OPS 5111, also known as Navstar 1, NDS-1, GPS I-1 and GPS SVN-1, was an American navigation satellite launched in 1978 as part of the Global Positioning System development program. It was the first GPS satellite to be launched, and one of eleven Block I demonstration satellites.

== Background ==
Global Positioning System (GPS) was developed by the U.S. Department of Defense to provide all-weather round-the-clock navigation capabilities for military ground, sea, and air forces. Since its implementation, GPS has also become an integral asset in numerous civilian applications and industries around the globe, including recreational used (e.g., boating, aircraft, hiking), corporate vehicle fleet tracking, and surveying. GPS employs 24 spacecraft in 20,200 km circular orbits inclined at 55°. These vehicles are placed in 6 orbit planes with four operational satellites in each plane.

== Spacecraft ==
The first eleven spacecraft (GPS Block 1) were used to demonstrate the feasibility of the GPS system. They were 3-axis stabilized, nadir pointing using reaction wheels. Dual solar arrays supplied over 400 watts.
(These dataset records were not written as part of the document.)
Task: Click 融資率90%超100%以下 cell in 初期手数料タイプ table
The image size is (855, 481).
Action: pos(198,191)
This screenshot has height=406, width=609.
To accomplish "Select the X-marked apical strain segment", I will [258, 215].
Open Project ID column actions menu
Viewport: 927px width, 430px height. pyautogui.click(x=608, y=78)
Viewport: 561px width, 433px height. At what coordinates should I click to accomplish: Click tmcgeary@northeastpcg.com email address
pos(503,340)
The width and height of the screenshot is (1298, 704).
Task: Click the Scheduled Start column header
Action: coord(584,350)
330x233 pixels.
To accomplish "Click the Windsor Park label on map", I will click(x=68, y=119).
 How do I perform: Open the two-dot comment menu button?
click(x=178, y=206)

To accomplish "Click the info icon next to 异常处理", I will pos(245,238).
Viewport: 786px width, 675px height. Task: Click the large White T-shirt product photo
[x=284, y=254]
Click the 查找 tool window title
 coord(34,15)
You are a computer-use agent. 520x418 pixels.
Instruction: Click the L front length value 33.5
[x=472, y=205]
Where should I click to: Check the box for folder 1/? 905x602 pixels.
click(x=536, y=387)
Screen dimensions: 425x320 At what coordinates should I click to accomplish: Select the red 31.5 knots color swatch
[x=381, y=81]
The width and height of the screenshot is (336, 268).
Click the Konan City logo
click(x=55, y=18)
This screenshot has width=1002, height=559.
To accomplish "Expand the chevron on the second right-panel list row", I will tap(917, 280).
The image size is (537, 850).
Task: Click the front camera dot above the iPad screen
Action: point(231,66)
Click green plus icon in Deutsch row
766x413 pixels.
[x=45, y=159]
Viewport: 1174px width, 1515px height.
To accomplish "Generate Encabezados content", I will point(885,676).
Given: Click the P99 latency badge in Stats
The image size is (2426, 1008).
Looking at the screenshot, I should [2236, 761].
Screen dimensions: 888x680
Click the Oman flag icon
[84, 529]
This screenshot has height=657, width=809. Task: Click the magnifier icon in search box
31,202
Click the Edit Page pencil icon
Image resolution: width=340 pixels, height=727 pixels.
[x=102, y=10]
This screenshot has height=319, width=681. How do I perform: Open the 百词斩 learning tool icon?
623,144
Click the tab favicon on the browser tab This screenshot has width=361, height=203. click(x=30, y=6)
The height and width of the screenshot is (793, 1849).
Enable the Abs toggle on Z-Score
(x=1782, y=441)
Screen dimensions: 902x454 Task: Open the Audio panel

They had S-band communications for control and telemetry and Ultra high frequency (UHF) cross-link between spacecraft. They were manufactured by Rockwell Space Systems, were 5.3 meters across with solar panels deployed, and had a design life expectancy of 5 years. Unlike the later operational satellites, GPS Block 1 spacecraft were inclined at 63°.

== Launch ==
OPS 5111 was launched at 23:44 UTC on 22 February 1978, atop an Atlas F launch vehicle with an SGS-1 upper stage. The Atlas used had the serial number 64F, and was originally built as an Atlas F. The launch took place from Vandenberg Space Launch Complex 3 (SLC-3E) at Vandenberg Air Force Base, and placed OPS 5111 into a transfer orbit. The satellite raised itself into medium Earth orbit using a Star-27 apogee motor.

== Mission ==
By 29 March 1978, OPS 5111 was in an orbit with a perigee of 20095 km, an apogee of 20308 km, a period of 718.70 minutes, and 63.3° of inclination to the equator. The satellite had a design life of 5 years and a mass of 758 kg. It broadcast the PRN 04 signal in the GPS demonstration constellation, and was retired from service on 17 July 1985.